Ou melhor, tenho várias, nenhuma delas apropriada. Porque eu precisava tocá-la, precisava comunicar que ela é genial, e que jogar com ela me dá forças. Porque, se eu sou a pessoa que garante que Emily sempre vai ter uma bola para chutar direto para o gol, Ember é essa pessoa para mim.
— Porque você é a minha! — exclamo, ainda meio bêbada com aquela euforia toda.
O que quero dizer é exatamente isso, que ela é a minha jogadora, a pessoa que vai fazer por mim o que eu faço pelas outras em campo, mas o problema é que “você é a minha” e “você é minha” soam da mesma forma em inglês. E eu não disse “jogadora”.
— O quê? — Ember arqueia as sobrancelhas. Enquanto isso, meu cérebro percebe, com alguns segundos de atraso, o que acabei de dizer.
Você é minha.
— Quer dizer… — Mas não há tempo de me explicar, as outras jogadoras nos alcançam, Alba bagunça o meu cabelo e Emily me abraça.
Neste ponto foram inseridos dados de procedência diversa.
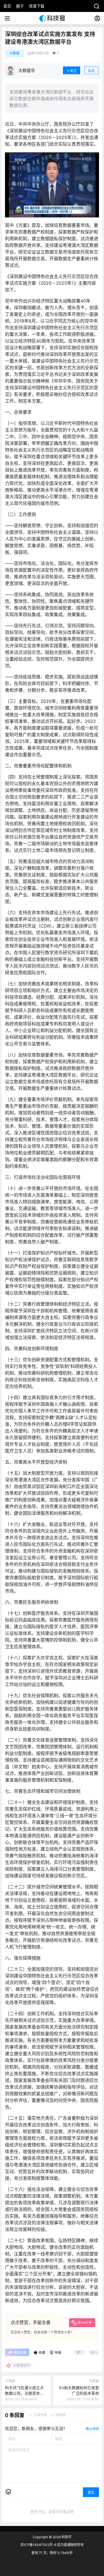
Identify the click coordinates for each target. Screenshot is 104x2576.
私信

Depois disso, precisamos retomar as nossas posições. Eu procuro por Ember com o olhar, mas ela já está muito longe. Perco a chance de me corrigir, de dizer que ela não é minha, pelo amor de Deus, que foi só um erro de tradução da minha cabeça.
O jogo continua e não posso me dar ao luxo de ficar fritando meus neurônios e me preocupando com isso.
Nós vencemos por 4x1, porque nos últimos minutos o FC Porto consegue fazer um gol e diminuir um pouco a vantagem. Mesmo assim, quando o apito final soa, a torcida é toda nossa, com vaias e tudo.